::: DATASET RECORDS :::

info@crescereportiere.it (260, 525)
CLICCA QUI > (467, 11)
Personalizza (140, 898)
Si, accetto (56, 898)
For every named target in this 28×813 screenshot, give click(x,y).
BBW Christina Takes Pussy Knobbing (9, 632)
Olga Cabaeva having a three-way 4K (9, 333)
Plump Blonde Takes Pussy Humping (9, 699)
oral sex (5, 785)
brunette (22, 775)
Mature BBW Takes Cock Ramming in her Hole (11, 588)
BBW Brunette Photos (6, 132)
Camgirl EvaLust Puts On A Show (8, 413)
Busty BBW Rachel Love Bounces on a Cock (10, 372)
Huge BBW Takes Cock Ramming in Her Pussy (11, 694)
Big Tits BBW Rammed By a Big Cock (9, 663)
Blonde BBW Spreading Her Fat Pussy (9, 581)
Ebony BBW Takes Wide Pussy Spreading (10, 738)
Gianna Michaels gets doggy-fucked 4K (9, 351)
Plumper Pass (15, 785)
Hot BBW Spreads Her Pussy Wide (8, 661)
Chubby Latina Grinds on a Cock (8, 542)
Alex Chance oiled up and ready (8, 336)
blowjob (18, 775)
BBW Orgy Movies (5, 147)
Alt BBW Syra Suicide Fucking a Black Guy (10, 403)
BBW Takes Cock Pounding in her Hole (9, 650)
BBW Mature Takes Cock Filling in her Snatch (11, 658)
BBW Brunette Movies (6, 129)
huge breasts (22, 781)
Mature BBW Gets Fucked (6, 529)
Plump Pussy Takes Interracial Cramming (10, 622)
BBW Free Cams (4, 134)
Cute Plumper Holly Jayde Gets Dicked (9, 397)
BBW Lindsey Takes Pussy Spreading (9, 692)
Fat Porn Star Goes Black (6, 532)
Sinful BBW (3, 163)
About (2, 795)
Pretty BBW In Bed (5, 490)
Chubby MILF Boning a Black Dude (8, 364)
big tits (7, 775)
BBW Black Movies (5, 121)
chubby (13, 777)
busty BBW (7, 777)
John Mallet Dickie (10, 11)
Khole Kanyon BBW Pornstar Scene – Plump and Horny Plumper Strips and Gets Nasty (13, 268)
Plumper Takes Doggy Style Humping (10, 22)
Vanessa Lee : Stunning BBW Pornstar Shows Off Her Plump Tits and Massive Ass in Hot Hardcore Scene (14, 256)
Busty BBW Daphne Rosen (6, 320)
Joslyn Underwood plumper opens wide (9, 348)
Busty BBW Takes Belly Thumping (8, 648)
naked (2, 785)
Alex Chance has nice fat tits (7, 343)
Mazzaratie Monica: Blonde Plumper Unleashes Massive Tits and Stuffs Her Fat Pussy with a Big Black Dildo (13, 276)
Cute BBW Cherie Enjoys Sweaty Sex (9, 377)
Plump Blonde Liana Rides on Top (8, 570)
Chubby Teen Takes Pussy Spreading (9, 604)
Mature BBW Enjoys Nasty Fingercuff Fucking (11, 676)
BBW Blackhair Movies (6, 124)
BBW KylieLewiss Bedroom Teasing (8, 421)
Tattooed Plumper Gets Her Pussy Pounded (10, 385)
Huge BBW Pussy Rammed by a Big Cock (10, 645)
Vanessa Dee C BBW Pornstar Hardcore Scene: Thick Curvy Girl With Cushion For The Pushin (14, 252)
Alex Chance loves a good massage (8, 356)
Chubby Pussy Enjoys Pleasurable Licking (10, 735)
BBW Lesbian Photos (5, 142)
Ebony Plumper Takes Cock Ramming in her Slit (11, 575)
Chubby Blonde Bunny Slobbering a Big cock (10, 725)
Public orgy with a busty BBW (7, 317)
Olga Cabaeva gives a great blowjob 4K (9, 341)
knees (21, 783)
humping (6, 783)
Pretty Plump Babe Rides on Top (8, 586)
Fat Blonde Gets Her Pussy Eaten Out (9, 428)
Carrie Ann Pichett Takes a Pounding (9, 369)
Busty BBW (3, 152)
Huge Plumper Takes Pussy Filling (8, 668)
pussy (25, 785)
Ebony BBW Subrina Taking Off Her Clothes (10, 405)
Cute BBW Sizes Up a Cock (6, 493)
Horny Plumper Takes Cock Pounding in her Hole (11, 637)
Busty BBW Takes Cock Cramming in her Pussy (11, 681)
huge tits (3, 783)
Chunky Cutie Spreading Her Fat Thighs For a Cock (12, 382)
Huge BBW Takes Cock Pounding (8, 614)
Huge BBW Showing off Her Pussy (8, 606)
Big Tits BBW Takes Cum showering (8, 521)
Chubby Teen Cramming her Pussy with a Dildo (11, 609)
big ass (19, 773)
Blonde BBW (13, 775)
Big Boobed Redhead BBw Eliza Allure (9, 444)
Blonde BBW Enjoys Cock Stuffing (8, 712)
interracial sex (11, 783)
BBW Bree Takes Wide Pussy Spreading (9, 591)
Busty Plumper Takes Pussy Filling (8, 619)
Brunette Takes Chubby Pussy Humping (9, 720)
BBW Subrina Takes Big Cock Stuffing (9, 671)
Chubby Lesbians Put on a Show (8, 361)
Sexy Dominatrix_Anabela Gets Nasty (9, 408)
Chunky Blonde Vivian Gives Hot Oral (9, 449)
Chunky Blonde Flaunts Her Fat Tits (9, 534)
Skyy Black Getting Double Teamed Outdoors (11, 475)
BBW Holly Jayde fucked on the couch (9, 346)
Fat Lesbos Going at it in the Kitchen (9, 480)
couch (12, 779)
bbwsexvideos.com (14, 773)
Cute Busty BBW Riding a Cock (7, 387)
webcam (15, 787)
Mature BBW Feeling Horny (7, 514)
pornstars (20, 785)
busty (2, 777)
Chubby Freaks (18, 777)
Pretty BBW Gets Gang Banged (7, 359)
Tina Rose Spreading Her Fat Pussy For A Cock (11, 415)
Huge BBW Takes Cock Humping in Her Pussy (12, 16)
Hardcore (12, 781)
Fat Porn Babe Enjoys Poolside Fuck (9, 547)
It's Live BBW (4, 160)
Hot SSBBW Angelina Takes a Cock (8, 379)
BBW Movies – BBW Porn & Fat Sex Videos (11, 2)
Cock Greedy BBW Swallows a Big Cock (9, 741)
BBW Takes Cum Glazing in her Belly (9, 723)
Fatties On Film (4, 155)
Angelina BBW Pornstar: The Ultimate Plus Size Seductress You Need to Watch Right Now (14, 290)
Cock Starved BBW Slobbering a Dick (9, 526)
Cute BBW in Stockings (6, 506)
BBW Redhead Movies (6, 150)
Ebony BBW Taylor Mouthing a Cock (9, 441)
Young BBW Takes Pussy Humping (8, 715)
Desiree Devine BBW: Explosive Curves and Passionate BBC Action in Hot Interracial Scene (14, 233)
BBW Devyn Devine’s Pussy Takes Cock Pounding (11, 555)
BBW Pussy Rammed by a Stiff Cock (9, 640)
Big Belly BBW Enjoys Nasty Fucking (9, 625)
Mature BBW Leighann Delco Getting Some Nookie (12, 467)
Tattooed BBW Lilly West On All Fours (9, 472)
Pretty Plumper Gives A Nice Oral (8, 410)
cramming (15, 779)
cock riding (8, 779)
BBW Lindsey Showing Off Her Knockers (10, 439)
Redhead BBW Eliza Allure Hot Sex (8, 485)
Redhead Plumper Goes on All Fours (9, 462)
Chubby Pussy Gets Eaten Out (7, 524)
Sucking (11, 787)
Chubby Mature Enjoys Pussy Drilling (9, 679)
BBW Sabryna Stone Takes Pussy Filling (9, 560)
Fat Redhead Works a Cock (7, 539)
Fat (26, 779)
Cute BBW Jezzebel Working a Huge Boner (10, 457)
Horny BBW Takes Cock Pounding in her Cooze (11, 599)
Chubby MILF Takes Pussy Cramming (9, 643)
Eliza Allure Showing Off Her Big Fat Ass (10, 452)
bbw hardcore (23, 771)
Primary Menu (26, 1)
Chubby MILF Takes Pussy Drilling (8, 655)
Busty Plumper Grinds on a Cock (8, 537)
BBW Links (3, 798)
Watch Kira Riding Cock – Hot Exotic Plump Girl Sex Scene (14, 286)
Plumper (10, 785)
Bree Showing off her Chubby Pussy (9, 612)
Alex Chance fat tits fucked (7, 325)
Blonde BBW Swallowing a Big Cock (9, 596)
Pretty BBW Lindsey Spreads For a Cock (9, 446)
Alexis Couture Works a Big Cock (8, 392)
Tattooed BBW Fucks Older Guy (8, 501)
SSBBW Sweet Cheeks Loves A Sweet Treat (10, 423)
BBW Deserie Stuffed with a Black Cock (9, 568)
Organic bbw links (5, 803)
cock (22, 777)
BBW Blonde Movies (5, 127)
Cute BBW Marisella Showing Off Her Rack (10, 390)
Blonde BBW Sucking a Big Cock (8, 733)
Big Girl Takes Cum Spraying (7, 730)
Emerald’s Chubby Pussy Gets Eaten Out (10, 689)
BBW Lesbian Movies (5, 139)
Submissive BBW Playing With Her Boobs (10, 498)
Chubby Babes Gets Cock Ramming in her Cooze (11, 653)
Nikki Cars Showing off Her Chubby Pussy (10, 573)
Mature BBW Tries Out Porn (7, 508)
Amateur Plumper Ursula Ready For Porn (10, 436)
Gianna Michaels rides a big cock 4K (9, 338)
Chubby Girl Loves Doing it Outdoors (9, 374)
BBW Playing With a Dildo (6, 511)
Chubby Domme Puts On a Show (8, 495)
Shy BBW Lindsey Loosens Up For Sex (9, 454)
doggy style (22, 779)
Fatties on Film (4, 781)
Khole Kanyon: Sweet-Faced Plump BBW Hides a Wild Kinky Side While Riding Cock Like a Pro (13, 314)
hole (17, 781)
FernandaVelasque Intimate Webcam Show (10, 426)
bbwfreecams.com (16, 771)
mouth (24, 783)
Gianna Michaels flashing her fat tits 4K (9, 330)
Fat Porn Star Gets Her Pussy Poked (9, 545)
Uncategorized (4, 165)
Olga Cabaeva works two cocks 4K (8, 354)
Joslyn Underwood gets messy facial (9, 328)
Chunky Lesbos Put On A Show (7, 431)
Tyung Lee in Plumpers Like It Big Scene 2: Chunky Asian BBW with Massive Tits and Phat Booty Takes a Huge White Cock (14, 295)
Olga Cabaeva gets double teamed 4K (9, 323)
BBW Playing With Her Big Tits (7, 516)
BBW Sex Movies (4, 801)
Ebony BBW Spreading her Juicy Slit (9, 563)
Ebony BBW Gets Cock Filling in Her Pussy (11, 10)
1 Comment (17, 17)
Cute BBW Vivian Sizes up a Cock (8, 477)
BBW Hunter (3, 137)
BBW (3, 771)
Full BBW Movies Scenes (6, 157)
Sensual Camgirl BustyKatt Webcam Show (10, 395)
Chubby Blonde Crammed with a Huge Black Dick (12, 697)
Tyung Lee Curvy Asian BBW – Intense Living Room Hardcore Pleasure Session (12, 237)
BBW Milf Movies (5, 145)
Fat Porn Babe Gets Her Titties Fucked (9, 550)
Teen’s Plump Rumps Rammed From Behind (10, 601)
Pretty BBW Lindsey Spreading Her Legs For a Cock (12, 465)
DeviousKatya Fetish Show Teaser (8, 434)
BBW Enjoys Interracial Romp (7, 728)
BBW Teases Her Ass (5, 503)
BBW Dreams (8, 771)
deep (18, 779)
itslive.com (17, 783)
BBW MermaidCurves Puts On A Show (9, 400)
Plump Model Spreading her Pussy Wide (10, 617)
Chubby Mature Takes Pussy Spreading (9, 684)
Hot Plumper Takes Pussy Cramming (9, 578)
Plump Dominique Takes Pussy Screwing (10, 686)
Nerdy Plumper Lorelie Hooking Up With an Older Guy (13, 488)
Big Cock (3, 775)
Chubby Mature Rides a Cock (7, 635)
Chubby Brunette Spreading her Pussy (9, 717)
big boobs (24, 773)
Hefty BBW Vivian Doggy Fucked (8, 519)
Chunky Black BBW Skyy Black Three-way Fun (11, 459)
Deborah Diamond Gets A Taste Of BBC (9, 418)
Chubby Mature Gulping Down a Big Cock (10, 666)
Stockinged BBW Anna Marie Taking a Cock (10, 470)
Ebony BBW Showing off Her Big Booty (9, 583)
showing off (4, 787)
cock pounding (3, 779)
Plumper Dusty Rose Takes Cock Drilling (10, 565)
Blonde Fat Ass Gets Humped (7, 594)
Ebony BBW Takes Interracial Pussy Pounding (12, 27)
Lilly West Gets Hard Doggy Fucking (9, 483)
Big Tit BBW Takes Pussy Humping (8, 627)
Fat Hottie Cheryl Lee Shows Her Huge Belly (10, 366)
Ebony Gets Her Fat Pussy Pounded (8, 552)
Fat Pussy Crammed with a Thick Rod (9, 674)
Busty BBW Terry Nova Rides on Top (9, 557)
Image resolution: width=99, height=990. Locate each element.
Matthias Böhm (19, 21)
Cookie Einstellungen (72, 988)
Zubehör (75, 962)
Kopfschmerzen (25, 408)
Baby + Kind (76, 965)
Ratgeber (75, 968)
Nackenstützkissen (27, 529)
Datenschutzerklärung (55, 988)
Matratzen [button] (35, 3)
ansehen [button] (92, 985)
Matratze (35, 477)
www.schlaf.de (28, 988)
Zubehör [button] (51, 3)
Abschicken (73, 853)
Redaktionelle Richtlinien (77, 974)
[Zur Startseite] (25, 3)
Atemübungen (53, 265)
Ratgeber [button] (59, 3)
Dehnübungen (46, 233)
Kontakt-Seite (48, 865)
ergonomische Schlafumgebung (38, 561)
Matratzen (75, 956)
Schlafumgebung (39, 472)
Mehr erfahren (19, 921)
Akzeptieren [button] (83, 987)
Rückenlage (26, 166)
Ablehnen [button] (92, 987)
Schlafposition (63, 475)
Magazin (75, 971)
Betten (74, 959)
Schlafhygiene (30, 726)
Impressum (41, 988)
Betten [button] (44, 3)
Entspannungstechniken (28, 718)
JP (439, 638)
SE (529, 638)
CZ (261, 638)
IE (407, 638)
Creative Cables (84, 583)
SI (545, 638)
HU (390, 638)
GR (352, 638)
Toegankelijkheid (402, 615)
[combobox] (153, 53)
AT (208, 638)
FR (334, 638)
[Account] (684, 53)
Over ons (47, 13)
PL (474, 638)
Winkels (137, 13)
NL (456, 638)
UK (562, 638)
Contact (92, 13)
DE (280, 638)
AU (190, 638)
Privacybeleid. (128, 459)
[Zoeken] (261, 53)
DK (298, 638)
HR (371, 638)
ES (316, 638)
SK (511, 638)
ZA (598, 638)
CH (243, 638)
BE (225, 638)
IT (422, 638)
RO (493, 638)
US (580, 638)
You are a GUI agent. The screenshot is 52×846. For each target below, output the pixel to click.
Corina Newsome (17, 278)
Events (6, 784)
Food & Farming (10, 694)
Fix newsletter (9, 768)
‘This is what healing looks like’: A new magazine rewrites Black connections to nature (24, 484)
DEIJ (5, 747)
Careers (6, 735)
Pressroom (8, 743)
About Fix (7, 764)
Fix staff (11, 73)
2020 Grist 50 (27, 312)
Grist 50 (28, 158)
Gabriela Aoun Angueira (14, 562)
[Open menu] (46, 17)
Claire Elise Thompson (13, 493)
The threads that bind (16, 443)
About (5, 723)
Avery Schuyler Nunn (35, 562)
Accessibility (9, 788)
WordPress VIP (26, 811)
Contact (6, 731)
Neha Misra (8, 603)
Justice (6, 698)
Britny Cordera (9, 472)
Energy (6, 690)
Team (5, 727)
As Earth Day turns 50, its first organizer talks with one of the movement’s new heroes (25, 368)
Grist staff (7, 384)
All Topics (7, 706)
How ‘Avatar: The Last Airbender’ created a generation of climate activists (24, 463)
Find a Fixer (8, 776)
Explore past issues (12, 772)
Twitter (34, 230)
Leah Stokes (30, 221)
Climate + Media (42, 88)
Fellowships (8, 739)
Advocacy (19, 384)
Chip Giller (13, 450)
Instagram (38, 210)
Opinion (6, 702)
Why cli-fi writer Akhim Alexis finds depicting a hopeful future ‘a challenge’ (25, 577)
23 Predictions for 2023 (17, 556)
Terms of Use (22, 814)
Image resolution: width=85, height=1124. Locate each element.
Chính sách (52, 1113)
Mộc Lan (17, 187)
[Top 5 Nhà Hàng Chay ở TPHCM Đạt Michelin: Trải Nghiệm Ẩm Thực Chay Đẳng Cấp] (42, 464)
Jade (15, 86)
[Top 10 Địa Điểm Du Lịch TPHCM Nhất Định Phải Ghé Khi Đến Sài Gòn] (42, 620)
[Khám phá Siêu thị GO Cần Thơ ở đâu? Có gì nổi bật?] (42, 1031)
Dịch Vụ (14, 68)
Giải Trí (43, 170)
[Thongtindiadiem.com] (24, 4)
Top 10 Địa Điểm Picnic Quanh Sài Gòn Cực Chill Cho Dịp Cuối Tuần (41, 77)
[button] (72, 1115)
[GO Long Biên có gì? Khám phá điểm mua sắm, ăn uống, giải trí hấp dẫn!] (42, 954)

:::

WHAT TO DO
Starting at the first entry and ending at the line with "Sinful BBW (3, 163)", write those entries out again with "Movies" renamed to "Videos" and nothing else changed. Give only these lines.

RESPONSE FOR THIS EXERCISE
info@crescereportiere.it (260, 525)
CLICCA QUI > (467, 11)
Personalizza (140, 898)
Si, accetto (56, 898)
For every named target in this 28×813 screenshot, give click(x,y).
BBW Christina Takes Pussy Knobbing (9, 632)
Olga Cabaeva having a three-way 4K (9, 333)
Plump Blonde Takes Pussy Humping (9, 699)
oral sex (5, 785)
brunette (22, 775)
Mature BBW Takes Cock Ramming in her Hole (11, 588)
BBW Brunette Photos (6, 132)
Camgirl EvaLust Puts On A Show (8, 413)
Busty BBW Rachel Love Bounces on a Cock (10, 372)
Huge BBW Takes Cock Ramming in Her Pussy (11, 694)
Big Tits BBW Rammed By a Big Cock (9, 663)
Blonde BBW Spreading Her Fat Pussy (9, 581)
Ebony BBW Takes Wide Pussy Spreading (10, 738)
Gianna Michaels gets doggy-fucked 4K (9, 351)
Plumper Pass (15, 785)
Hot BBW Spreads Her Pussy Wide (8, 661)
Chubby Latina Grinds on a Cock (8, 542)
Alex Chance oiled up and ready (8, 336)
blowjob (18, 775)
BBW Orgy Videos (5, 147)
Alt BBW Syra Suicide Fucking a Black Guy (10, 403)
BBW Takes Cock Pounding in her Hole (9, 650)
BBW Mature Takes Cock Filling in her Snatch (11, 658)
BBW Brunette Videos (6, 129)
huge breasts (22, 781)
Mature BBW Gets Fucked (6, 529)
Plump Pussy Takes Interracial Cramming (10, 622)
BBW Free Cams (4, 134)
Cute Plumper Holly Jayde Gets Dicked (9, 397)
BBW Lindsey Takes Pussy Spreading (9, 692)
Fat Porn Star Goes Black (6, 532)
Sinful BBW (3, 163)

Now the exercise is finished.